Sunday, January 16, 2011

Figuratively speaking...

The armies that fought at the Schellenberg had some interesting differences.

The Anglo-Dutch (and most of their german allies, supplying a sizable part of the total force) tended to deploy their infantry battalions in three ranks. The battalion's line was divided into platoons, and they alternated firing and reloading to provide a continuous rolling sort of fire.
One rather interesting effect of this was that the battalion commander, standing in front of the center of his unit, had to remember to get out of the way when it was time for the platoons deployed behind him to discharge their weapons- and to move back to his normal post before the platoons on either side started again.

The French and Bavarians used the more traditional system of deploying in a four-rank line, evolved form the ten- to six-deep rank battalions of the Thirty Years' War. The most common method appears to be each rank firing as one group while the ones in front would kneel down -but in those days of decentralised training regimes, platoon firing was also known and practiced. The Imperial Army also deployed in four ranks, and here also rank fire appears to have been the norm.

So we have two different army practices. The two important questions in connection with our game are: how do these differences affect game ratings, and will we reflect them in visually representing the units?

I'll start by taking a position a bit off-center. It seems (based on the research efforts of people more seriously engaged in study of the period) that there was little difference in the effect of "platoon fire" and "rank fire" under battlefield conditions. Excercises and experiments carried out at the time tend to suggest platoon fire is more destructive: apparently a steady stream of bullets killing or wounding a few men at the time without respite produces a higher casualty total than a few large, devastating volleys delivered at longish intervals. However on the battlefield it seems that in general, after the first couple of volleys order broke down and each soldier fired as fast as he could reload- at the time, not a very rapid process. So, the first decision (woohoo!) is that there is no difference between rank-firing and platoon-firing infantry in our game.

The second issue is frontage. A four hundred man battalion deployed in three ranks is wider than the same battalion deployed in four ranks. An army of three-rank battalions is wider than an army of four-rank battalions. It will have an advantage in combat, as it can envelop its opponent, and it will take up more space and maneuvering room. In Volley and Bayonet, each stand/element of troops is the same size, so how will this difference be reflected?
Well, thank you for that question, it's quite interesting and totally unexpected (and in rehearsal you delivered it differently!). The rules provide a nice way out of that problem, since each stand in VnB does not represent a fixed number of troops (expressed in strength points, with 1 SP per 200 men). Having the Anglo-Dutch on stands ranging from 2-3 SPs and the French, Bavarians and Imperials on stands of 4-5 SPs effectively "crams" the deeper army on fewer stands- since the players will be army rather than battalion commanders, that's a fair enough abstraction. That's the second decision.

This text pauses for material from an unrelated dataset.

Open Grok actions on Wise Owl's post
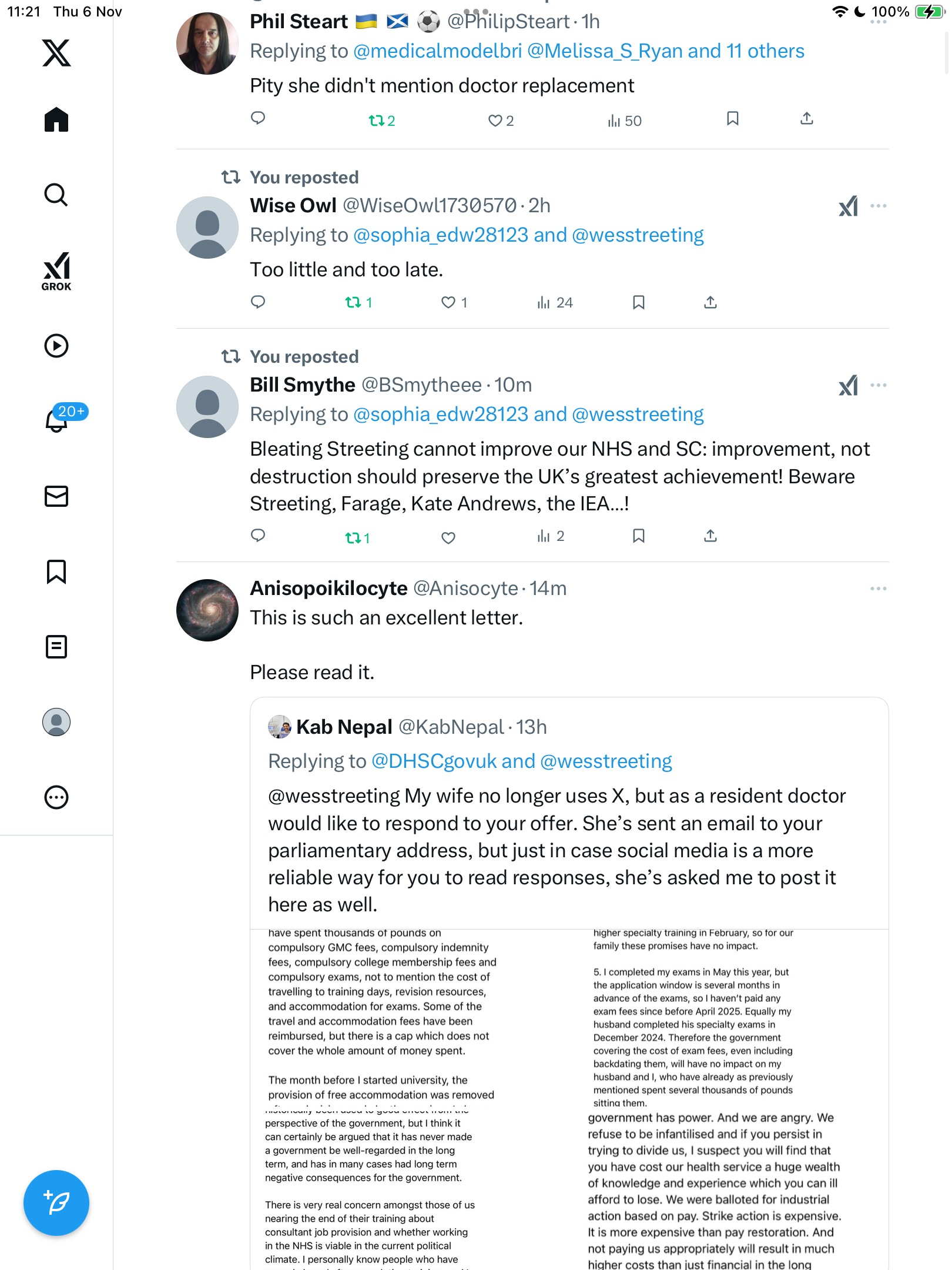 tap(848, 206)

So that's the whole "different doctrines affecting the game ratings" bit done, how about the visual aspect? After all, that's the main reason those of us in the hobby like it so much: the games and figures look interesting, and fun, and cool, and -if done right- sometimes even beautiful.
Here...we're in trouble. The standard base size in VnB is 3"x1,5", or 8cm wide by 4cm deep (rounded up to avoid going nuts over fractions). There's just no way four ranks of 1:72 scale figures can get on a 4cm deep base. None. At. All. See? Trouble.
The next best thing, seems to be to shave the rear rank off, and have the Anglo-Dutch in two ranks of figures and everyone else on three, to at least retain that "my army is thinner than yours" feel (the editor welcomes jokes on the "Your army is so thin, ...." theme). That's a crucial issue, because the three of us working on the game are really keen to make something visually appealing. So I sat down briefly with some nice Zvezda infantry and a, base, and arranged them to see what this might look like. The appearance is marred by the figures being unpainted, parts of the sprue still being on them (handles for painting, m'lud), my crap photo skills and other assorted ills. I tried to be clever and have half the figures on the two-rank base firing and the other half loading or standing, to give a visual cue of platoon firing. We'll see what the other two participants think. Apart from "Aris, your photo skills suck" that is.